Interviewé suite à sa prestigieuse performance Hawaïenne, il explique son vécu victorieux : - J'étais confiant dans ma technique dans le tube à Backdoor (Pipeline déroule à gauche, Backdoor à droite, Jérémy précise donc une confiance technique et contextuelle, réaliste et beaucoup plus précise qu'un sentiment global) - Au matin j'avais un bon feeling, j'étais bien, que des bonnes vibrations. Il exprime ainsi une capacité à ressentir un enthousiasme pré compétitif dans l'ici et maintenant, alternant une flexibilité dans ses styles attentionnels, d'une concentration interne large et positive, à une concentration externe orientée vers des vibrations positives choisies : celles de son proche entourage. - "Comme la série durait quarante minutes, je me suis dit que cela ne servait à rien de stresser trop vite". Voilà une démarche analytique qui lui permet un cadrage du timing de la série, et une préparation objective de sa pensée par rapport à celle ci, et de ce qui peut se passer. - "La demi finale contre Kelly Slater, j'ai vécu la série comme une finale. Battre Kelly dans un backdoor parfait, c'est comme gagner une compétition". Puisqu'il a ensuite gagné la réelle finale, Jérémy nous décrit un exemple parfait de voyage mental entre imaginaire et réalité. Il a su se construire un nécessaire imaginaire pour gagner la demi finale, lui permettant de hisser son surf à son meilleur niveau et surtout d'attendre et d'agir "ici et maintenant" sur LA vague, qui est arrivée à 2mn de la fin de la série. Sans doute aussi que une fois sur le sable, la phrase de Kelly Slater, sympathiquement glissé dans l'oreille "je sais que tu vas gagner" l'a aidé à se replonger dans la réalité : la finale, justement, ne s'est pas encore produite. Il l'a gagné avec encore une fois, calme, patience, perfection et sans doute plaisir de glisse.

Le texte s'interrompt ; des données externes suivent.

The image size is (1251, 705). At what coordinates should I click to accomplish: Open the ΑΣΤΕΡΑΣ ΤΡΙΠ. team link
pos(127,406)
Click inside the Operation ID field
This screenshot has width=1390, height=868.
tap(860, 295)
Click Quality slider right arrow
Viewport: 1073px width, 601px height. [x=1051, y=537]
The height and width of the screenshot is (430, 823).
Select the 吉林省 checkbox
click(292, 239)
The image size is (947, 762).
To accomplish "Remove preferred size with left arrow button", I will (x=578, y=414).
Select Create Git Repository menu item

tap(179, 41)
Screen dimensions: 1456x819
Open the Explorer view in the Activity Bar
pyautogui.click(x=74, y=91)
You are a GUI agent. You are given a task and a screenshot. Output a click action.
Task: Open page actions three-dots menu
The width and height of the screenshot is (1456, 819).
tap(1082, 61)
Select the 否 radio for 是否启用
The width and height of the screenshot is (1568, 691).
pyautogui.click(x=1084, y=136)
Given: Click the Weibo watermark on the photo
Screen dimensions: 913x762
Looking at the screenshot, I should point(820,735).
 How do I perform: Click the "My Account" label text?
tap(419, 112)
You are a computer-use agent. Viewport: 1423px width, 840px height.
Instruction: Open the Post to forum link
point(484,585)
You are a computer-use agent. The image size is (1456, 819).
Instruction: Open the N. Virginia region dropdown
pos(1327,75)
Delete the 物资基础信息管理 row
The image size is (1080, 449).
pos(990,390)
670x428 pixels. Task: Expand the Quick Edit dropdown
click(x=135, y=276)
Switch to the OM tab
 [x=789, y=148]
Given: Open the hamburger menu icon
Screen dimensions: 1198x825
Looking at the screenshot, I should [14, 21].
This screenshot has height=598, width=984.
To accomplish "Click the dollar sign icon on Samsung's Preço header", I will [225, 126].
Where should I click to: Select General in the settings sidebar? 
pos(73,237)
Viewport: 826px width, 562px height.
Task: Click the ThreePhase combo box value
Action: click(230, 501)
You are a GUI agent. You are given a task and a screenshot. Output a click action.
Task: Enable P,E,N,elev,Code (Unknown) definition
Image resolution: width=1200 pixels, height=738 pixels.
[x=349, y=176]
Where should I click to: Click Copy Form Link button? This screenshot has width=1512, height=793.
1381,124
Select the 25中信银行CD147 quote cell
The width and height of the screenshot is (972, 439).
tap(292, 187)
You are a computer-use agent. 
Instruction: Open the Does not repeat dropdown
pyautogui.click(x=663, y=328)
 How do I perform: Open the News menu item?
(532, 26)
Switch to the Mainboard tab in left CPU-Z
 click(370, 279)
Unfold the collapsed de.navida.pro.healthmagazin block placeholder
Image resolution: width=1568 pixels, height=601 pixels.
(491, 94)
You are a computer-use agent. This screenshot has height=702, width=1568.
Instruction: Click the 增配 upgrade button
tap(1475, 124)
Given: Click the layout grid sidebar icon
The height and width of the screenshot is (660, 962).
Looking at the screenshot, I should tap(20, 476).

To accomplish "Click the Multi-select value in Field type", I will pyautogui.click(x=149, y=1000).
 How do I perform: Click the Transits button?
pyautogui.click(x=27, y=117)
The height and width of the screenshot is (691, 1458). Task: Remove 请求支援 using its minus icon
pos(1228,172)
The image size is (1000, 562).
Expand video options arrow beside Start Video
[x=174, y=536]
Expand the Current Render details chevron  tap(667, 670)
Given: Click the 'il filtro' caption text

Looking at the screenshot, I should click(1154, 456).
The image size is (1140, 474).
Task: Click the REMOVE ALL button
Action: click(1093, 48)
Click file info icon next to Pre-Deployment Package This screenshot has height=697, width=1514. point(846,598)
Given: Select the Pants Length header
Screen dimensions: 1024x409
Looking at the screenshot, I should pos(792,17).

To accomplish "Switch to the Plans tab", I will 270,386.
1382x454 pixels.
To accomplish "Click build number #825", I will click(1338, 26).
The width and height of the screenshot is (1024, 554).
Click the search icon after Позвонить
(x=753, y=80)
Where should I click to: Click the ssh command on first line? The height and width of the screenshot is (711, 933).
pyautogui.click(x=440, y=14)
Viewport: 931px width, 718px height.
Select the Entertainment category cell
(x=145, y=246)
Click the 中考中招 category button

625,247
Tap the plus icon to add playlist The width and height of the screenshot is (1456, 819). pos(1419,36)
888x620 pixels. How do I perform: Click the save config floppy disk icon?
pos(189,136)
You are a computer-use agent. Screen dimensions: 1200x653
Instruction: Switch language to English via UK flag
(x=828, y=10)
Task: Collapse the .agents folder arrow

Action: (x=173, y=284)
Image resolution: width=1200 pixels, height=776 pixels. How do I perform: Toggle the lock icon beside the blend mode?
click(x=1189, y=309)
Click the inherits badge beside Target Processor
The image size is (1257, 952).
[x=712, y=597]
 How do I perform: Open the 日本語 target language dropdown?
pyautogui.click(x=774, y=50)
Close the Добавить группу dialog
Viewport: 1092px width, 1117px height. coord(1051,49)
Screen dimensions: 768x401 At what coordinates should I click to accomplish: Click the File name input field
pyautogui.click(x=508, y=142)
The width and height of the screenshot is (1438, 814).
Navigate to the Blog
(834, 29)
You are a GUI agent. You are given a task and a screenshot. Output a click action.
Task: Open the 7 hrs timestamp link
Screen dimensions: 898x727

Le meilleur est pour la fin : - j'ai franchi une étape. Mais Pipeline, c'est juste une compétition, voir LA compétition comme il le dit à chaud au début de l'interview. Pour devenir champion du monde, il faut gagner plusieurs manches dans une saison. Comme je m'entraine beaucoup, et si je reste comme je suis, je peux y arriver. Je suis sur la bonne voie, dans ma tête, je sais que j'en suis capable. Gagner est ici perçu non comme un aboutissement, mais comme le franchissement régulier et normal d'étapes en vue de totaliser le maximum de points sur une année, pour être déclaré Champion du Monde. C'est un peu le même vécu qu'un néo international de tous sports peut ressentir : l'objectif ce n'est pas d'être sélectionné en équipe de France ( étape qui peut déjà être perçu comme un aboutissement) mais d'être stimulé par un niveau international, pour donner le meilleur de soi, pour se découvrir, et pour enrichir son identité sportive, d'une dimension mondiale. La vision de la gestion par les objectifs peut se définir comme une dynamique mentale progressive, entre imaginaire et réalité, entre contre performances et performances, une expérience tubulaire, entre vie et mort sportive.

Concluons par les enseignements d'un guide de haute montagne anonyme : 3 touristes sont en face de lui. Ils lui demandent de les accompagner dans la montée de l'Everest. Le guide demande "Quel est votre objectif?" Tous en coeur ils répondent "Arriver au sommet bien sur". Le guide reste silencieux. Ils ajoutent alors "nous sommes motivés, en forme, équipés, et nous vous paierons le prix demandé. Le guide s'exprime alors "hummm désolé, je ne suis pas l'homme de la situation, vous faites fausse route, et vous êtes en danger...". Interloqués, les touristes lui proposent alors de tripler la prime. Le guide les regarda dans les yeux " Vous n'y êtes pas, la vie n'a pas de prix et l'argent n'est pas mon moteur, je vous préviens toutefois : si votre objectif est d'arriver au sommet, vous aller souffrir, il y aura des risques, et sans doute du bonheur au bout. Oui c'est possible, par contre, le plus dure voir le plus dangereux sera de descendre, parce que vraisemblablement vous ne vous êtes pas préparé à cela, et je ne souhaite pas redescendre seul.

Jeremy, nous te souhaitons bien sur d'être un jour champion du monde, une chose est sure, ce jour là tu auras les pieds...sur le sable!